The 2021 Pride Reading List: 75 New Books to Read Now

I’m leading with this list because June is Pride month “in honor of the LGBTQ+ community.”

Greenwood author’s first-person history of 1921 Tulsa Race Massacre published 100 years later

The 100th anniversary of the Tulsa Race Massacre rightly generated a lot of press coverage. This article from The Oklahoman discusses the efforts of Mary Parrish to prevent the story of what happened from disappearing. 

Parrish was an African American journalist and teacher who in 1919 moved with her daughter Florence Mary from Rochester, New York, to Tulsa’s Greenwood. They fled their home and lost everything in the massacre, including her typing school in Greenwood.

Thanks to Mary Parrish’s great-granddaughter Anneliese Bruner, Parrish’s original account of the 1921 attack, The Nation Must Awake, is being republished.

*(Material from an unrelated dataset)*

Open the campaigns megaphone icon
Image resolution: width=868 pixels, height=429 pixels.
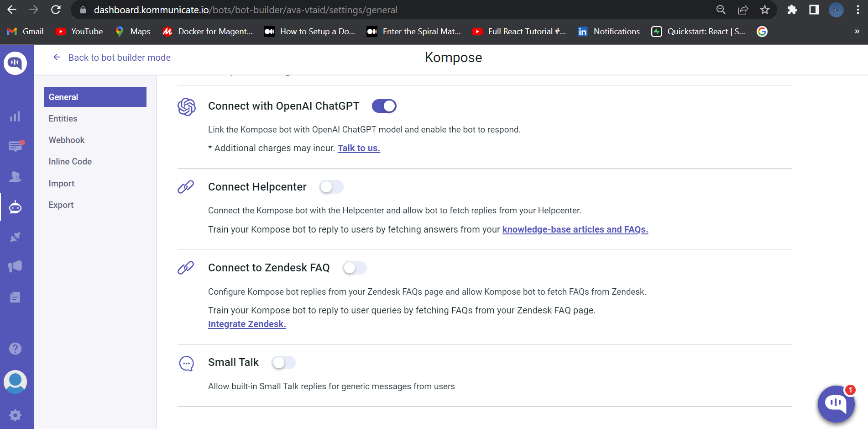point(15,266)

Turning the Page: On Publishing’s Controversies and Challenges

There’s been a lot of recent press coverage about the various challenges currently facing the publishing industry. Aisling Twomey here summarizes some of the recent controversies and concludes:

It’s clear that publishing has a hard road ahead. The industry of gatekeepers needs to be accountable for the sustained inequality for authors. It also needs to address the ethics of its decisions around who to publish, and why. And along the way, it needs to treat its own workers better, too.

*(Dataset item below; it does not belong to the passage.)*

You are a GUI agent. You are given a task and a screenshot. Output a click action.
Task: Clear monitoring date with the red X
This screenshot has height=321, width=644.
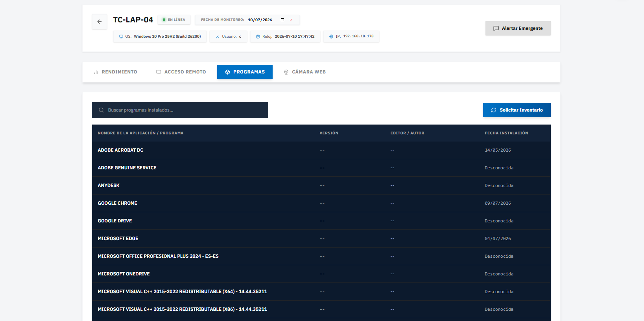coord(291,20)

The Conservative Publishing Industry Has a Joe Biden Problem

McKay Coppins, a staff writer for The Atlantic, reports:

[publishing] insiders have told me in recent weeks that the market for anti-Biden books is ice cold. Authors have little interest in writing them, editors have little interest in publishing them, and—though the hypothesis has yet to be tested—it’s widely assumed that readers would have little interest in buying them. . . . Facing a new president whose relative dullness is his superpower, the American right has gone hunting for richer targets to elevate.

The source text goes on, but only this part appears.